Why do we define faith in this way? Well, no one seems to know what god looks, tastes, sounds or smells like (though one can perhaps imagine...), so any idea of god deriving from sensory perception simply won't cut it.
So, if there is no evidence, should we believe in god? The answer is usually split: some students are immediately disturbed by this simple realization; others are unshakable in their belief, and claim that we should believe in god because faith is a good thing.
Why some students immediately jump to conclude that faith, at least as defined in this way, is a good thing is always beyond me. Maybe you have some thoughts on this.
To recapitulate, to have faith means to believe in something for which there is no evidence. Usually, no one has a problem with this, and faith is actually thought to be some sort of virtue.
But then I describe to my students the existence of an invisible purple elephant, named Tomba. Of course, being invisible, no one can see him. Believing in Tomba, then, requires faith. When I ask my students if they believe in Tomba, one or two hands go up in the air, but for the most part everyone is skeptical of this made-up deity, even though I tell them that my buddy Tomba is responsible for the existence of the universe, and for the meaning and purpose of life!
Everyone thinks I'm on crack... I expect to be find guards from some psychiatric institution in my classroom one day, just waiting for me.
Of course, the moral is obvious: we have exactly the same amount of evidence concerning the existence of God and Tomba: zip. They are both based on the testimony of very questionable characters. So, if faith is a good thing, and we should believe in something despite the complete absence of evidence concerning such existence, then logical consistency would require that we either 1) believe both in God and Tomba, or that we 2) believe in neither.
Those who do not believe in Tomba are atheists... with respect to Tomba. Similarly, those who do not believe in Thor, Allah, the Flying Spaghetti Monster, Vulcan, Ra, are also atheists, with respect to those deities.
Christians don't believe in these deities, therefore Christians are atheists. The problem now is that if students keep asking me what I believe in, I can tell them I'm an atheist, and this won't mean a thing!

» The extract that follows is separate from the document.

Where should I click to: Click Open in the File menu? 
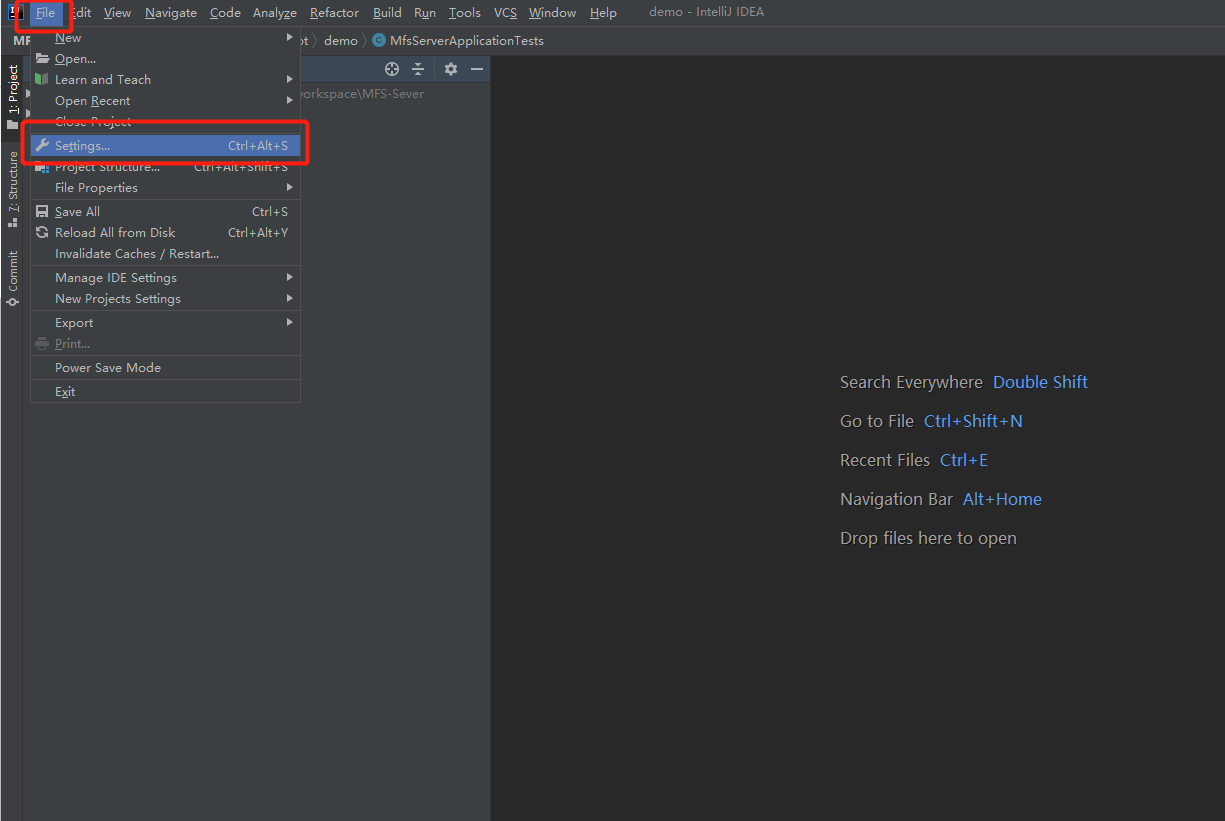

Why am I talking about all this? Simply because I was reminded of something that I hadn't read in years:
Think about it...If I were to suggest that between the Earth and Mars there is a china teapot revolving about the sun in an elliptical orbit, nobody would be able to disprove my assertion provided I were careful to add that the teapot is too small to be revealed even by our most powerful telescopes. But if I were to go on to say that, since my assertion cannot be disproved, it is intolerable presumption on the part of human reason to doubt it, I should rightly be thought to be talking nonsense. If, however, the existence of such a teapot were affirmed in ancient books, taught as the sacred truth every Sunday, and instilled into the minds of children at school, hesitation to believe in its existence would become a mark of eccentricity and entitle the doubter to the attentions of the psychiatrist in an enlightened age or of the Inquisitor in an earlier time.